Women losing out in investments, warns Norwegian association

The Norwegian Fund and Asset Management Association has expressed concerns about the gap between amounts invested and the types of investments made by women compared to men in the Norwegian market.

Research into savings habits found that fewer women than men regularly save into equity and balanced funds, and that when they do the sums tend to be lower.

The Association (VFF) has conduced a similar study every year since 2006, looking at savings and investment habits of Norwegians who enter into so-called savings agreement contracts with providers of equity and balanced funds.

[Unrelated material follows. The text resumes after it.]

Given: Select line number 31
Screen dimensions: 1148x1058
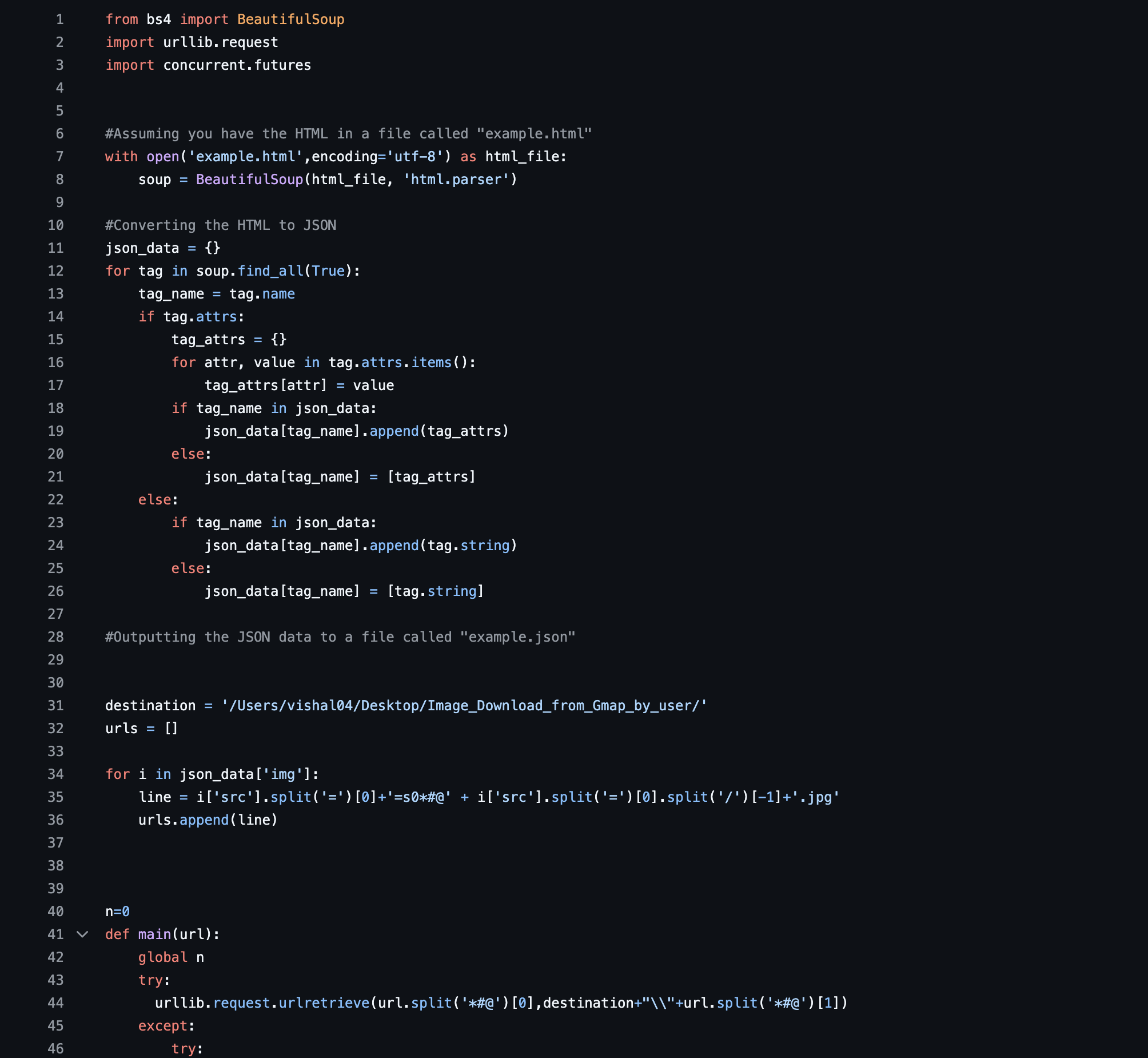Looking at the screenshot, I should pyautogui.click(x=55, y=706).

According to the latest annual survey, Norwegians on average save NOK758 monthly via such agreements, or a total of some NOK500m (€61m) monthly. Of this, just a third comes from female investors, VFF said.

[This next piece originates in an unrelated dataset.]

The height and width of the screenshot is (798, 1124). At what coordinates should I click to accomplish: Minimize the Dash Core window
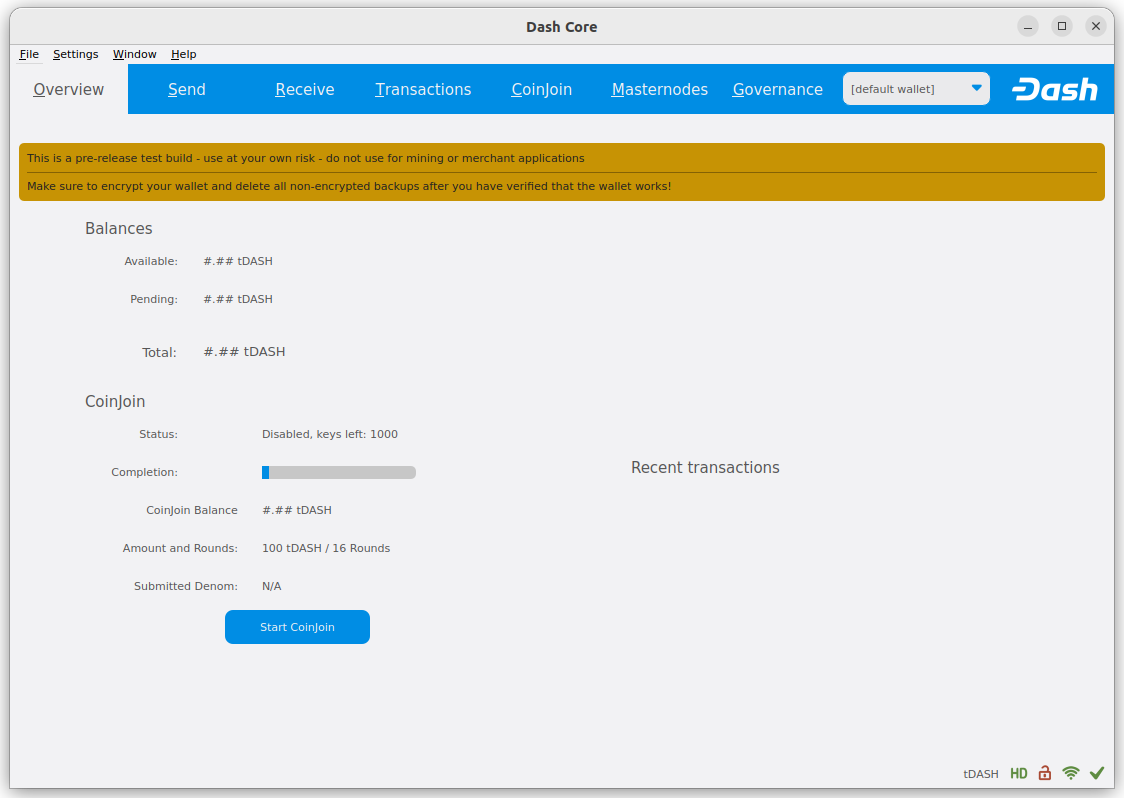1028,26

The averages hide further differences, it added. Women on average save less – NOK636 per month – and fewer women overall have entered into such contracts.

Managing director of VFF Lasse Ruud said the differences were of concern.

“Women live longer than men, and on average receive smaller pensions. They should therefore have more savings agreements and be saving higher sums, but at the moment it is the opposite. Men have also achieved significantly bigger increases both in the number of savings agreements but also in terms of the average monthly sums saved between 2006-20013.”

Since 2006 women on average have increased their monely savings sums by NOK74 or about 13%. But over the same period men have increased their average monthly savings by NOK175, an increase of 26%. Inflation over the period has been 14%, VFF’s figures indicate.

Less risk

Other differences indicated by the lates annual survey include the indication that women are less keen on risk than men. However, this ought to see more women enter into savings agreements, because as a product they should appeal to investors seeking less risky approaches to long term savings.

VFF notes that although it is important not to over-invest when optimism in the stock market peaks, it is equally important not to under-invest when pessimism is at its peak. Fixed monthly savings are a way to avoid doing either over time, and “can give you a higher average return than if you tried to bet on whether the stock market would go up or down in the short term,” Ruud said.